Defendants replied on June 17, 2020, relying upon an opposing statement of material facts and an exhibit comprising plaintiff's designation of expert reports. With leave of court, plaintiff filed a surreply on July 22, 2020, relying on excerpts of a deposition of Larry A. Hinson ("Hinson"). Defendant filed a response thereto on August 19, 2020, and plaintiff filed a sur-surreply on September 2, 2020.
Plaintiff's surreply originally was styled as including a motion to strike defendants' reply statement of material facts. On February 1, 2021, after the matter was reassigned to the undersigned, the court granted plaintiff's alternative motion for leave to file surreply, stating that the court will consider briefing thereon in consideration of defendants' motion for summary judgment.
STATEMENT OF FACTS
The undisputed facts may be summarized as follows. Defendants are general-commercial construction companies based in Alabama and Mississippi, respectively. (Defs' Stmt. (DE 272) ¶ 1). Both defendants serve as general contractors for federal and commercial projects. (Id.). In 2008, defendants formed a joint venture to submit a proposal to NAVFAC for design and construction of the Wallace Creek Regimental Complex at the Marine Corps Base Camp Lejeune in Jacksonville, North Carolina. (Id. ¶ 2).
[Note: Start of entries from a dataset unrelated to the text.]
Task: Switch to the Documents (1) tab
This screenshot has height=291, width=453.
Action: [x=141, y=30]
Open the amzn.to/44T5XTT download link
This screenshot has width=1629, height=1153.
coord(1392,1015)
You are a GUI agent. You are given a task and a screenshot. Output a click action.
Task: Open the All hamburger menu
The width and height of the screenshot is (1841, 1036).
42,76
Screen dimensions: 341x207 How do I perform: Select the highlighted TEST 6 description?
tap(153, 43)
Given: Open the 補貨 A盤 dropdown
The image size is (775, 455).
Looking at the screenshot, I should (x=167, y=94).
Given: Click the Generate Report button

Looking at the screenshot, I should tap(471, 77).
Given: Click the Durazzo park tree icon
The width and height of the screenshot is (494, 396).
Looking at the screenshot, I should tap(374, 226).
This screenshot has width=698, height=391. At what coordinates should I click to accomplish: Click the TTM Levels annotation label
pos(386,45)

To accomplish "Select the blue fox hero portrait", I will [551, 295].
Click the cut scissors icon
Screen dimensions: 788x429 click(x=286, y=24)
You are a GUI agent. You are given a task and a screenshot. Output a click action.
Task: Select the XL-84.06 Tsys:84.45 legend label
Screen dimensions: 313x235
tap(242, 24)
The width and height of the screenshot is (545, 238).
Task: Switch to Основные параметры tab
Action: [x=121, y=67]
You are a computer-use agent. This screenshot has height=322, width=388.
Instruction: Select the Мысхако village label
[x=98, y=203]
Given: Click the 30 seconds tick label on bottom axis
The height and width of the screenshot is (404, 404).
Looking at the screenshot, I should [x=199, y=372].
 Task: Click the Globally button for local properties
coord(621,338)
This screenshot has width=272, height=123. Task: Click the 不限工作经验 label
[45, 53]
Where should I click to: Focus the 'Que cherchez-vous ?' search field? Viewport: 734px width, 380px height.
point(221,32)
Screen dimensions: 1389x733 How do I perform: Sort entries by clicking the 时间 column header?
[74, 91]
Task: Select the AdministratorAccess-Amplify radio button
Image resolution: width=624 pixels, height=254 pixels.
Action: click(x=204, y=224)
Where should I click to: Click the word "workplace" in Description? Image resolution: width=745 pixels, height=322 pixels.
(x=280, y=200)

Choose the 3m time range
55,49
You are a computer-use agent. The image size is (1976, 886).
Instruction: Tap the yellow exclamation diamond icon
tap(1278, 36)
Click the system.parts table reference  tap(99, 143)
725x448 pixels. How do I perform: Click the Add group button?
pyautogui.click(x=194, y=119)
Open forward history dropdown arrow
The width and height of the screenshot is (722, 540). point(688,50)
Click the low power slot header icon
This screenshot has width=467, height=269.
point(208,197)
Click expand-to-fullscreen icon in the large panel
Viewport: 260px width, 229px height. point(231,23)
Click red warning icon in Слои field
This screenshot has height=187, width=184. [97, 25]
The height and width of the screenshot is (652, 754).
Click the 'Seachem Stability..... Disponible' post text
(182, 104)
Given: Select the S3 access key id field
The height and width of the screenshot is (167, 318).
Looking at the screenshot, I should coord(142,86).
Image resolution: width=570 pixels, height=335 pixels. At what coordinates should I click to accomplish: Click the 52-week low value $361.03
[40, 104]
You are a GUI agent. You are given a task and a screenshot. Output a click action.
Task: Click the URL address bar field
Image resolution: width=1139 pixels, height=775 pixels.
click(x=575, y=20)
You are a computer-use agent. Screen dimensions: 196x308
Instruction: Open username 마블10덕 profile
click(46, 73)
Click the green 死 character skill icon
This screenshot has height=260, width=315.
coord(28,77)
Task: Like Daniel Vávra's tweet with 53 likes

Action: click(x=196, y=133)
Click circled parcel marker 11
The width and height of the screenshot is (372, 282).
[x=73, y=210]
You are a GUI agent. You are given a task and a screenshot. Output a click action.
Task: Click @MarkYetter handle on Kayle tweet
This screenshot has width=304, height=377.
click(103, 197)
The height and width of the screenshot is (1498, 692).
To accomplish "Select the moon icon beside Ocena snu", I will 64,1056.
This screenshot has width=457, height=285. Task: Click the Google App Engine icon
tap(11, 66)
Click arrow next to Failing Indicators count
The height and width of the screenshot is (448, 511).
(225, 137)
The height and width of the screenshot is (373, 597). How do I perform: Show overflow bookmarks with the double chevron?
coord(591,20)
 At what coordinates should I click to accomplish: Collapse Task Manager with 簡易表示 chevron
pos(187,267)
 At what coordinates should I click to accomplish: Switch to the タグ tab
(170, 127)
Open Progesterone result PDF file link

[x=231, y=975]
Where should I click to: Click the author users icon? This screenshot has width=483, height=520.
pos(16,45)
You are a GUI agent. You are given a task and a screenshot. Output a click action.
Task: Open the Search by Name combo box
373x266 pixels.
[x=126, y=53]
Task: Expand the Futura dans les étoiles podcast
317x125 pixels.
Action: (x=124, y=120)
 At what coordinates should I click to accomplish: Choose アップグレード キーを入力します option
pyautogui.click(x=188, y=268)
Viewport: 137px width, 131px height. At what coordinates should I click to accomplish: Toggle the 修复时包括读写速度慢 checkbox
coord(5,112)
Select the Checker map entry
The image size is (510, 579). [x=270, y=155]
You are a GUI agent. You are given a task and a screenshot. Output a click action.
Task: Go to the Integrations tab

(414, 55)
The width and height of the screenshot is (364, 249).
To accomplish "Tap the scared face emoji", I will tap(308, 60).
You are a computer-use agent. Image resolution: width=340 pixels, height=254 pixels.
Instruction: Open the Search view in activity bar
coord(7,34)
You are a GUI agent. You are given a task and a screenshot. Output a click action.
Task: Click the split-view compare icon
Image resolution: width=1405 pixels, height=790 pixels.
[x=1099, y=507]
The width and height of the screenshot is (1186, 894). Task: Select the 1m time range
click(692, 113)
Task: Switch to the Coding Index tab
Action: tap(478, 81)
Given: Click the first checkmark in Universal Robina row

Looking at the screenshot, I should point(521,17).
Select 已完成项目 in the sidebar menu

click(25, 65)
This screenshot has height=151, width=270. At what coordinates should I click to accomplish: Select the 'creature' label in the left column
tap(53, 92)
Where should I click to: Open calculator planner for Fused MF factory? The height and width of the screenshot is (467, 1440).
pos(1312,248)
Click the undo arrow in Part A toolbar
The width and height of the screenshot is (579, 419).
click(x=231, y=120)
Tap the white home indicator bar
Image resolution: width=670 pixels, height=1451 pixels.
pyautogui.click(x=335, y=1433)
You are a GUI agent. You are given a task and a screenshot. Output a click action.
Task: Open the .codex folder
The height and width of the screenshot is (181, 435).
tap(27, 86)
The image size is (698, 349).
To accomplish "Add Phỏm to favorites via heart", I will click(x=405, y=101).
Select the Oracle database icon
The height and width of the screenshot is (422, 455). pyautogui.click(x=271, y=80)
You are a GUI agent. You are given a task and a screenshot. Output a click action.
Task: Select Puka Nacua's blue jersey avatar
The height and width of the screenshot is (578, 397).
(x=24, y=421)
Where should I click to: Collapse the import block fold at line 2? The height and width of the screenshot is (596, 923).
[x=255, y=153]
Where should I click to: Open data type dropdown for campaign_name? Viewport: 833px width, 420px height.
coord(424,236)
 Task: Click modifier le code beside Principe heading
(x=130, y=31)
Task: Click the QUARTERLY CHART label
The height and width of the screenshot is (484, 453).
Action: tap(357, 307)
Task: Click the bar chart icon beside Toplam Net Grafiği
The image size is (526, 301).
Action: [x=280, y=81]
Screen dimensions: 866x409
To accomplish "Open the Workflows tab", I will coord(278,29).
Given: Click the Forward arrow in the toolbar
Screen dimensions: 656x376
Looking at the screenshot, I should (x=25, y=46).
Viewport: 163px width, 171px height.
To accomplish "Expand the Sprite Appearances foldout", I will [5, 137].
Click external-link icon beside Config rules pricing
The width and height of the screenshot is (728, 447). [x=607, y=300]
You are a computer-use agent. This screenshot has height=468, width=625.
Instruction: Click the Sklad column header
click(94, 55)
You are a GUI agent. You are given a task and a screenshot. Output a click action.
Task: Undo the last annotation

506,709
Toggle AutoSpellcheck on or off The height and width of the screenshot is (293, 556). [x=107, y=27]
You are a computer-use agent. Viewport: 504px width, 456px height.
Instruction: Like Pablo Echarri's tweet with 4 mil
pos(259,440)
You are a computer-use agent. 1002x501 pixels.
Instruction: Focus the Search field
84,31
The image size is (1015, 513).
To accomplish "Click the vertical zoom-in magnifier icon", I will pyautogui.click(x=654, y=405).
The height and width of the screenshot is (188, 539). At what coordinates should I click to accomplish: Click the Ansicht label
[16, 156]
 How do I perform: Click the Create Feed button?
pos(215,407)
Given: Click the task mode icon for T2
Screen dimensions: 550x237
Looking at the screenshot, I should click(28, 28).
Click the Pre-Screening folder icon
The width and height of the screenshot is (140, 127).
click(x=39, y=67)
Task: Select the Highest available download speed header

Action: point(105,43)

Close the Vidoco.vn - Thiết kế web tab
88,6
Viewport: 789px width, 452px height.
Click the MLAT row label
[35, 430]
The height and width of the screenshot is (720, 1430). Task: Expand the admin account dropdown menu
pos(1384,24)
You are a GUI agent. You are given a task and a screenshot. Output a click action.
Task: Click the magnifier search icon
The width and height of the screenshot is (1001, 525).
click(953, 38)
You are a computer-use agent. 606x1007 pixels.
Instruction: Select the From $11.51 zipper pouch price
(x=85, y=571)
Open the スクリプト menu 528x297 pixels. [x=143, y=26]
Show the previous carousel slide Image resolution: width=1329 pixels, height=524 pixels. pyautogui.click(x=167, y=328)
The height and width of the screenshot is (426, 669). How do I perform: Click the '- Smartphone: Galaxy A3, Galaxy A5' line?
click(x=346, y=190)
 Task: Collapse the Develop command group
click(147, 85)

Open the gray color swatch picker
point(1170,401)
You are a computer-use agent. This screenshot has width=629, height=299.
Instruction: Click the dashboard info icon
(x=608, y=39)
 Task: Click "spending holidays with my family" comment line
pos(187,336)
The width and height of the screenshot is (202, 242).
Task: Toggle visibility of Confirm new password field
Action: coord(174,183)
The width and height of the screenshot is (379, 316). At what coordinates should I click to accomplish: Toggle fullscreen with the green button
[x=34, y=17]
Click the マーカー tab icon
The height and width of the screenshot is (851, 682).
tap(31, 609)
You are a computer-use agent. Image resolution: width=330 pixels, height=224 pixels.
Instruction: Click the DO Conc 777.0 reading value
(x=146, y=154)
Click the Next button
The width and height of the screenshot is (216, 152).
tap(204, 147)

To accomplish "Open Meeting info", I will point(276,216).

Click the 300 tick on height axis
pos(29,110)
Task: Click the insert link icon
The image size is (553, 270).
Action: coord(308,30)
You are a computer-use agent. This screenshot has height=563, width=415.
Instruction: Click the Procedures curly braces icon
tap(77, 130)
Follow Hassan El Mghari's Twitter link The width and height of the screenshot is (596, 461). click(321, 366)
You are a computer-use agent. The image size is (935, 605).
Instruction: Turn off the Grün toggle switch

This project included site clearing and grubbing of raw land, grading and drainage, and construction of more than 20 buildings to serve and house approximately 3,000 Marines at Camp Lejeune (the "Project"). (Id. ¶ 3).
Pursuant to Local Rule 56.1(a)(2), the court cites to paragraphs in defendant's statement of facts, or portions of such paragraphs, where not "specifically controverted by a correspondingly numbered paragraph in the opposing statement" of plaintiff.
On September 15, 2008, NAVFAC awarded the Project to defendants in a $181,882,000 "firm fixed price contract" (the "Contract"). (Id. ¶ 4; App. 576). The Contract includes numerous design requirements, environmental and quality control expectations, safety and security parameters, hazardous material restrictions and waste management planning, with detailed processes prescribed for regular design and construction approval as work progresses. (Defs' Stmt. ¶ 5; App. 548-601). The Contract specifies mandatory performance completion in 1095 days (3 years). (Defs' Stmt. ¶ 6; App. 549). The Contract sets out a "Description of Work," including the following:
In Contract documents and records quoted herein the term "Contractor" refers to the Caddell/Yates joint venture, which the court designates for purposes of this order as "defendants," for ease of reference.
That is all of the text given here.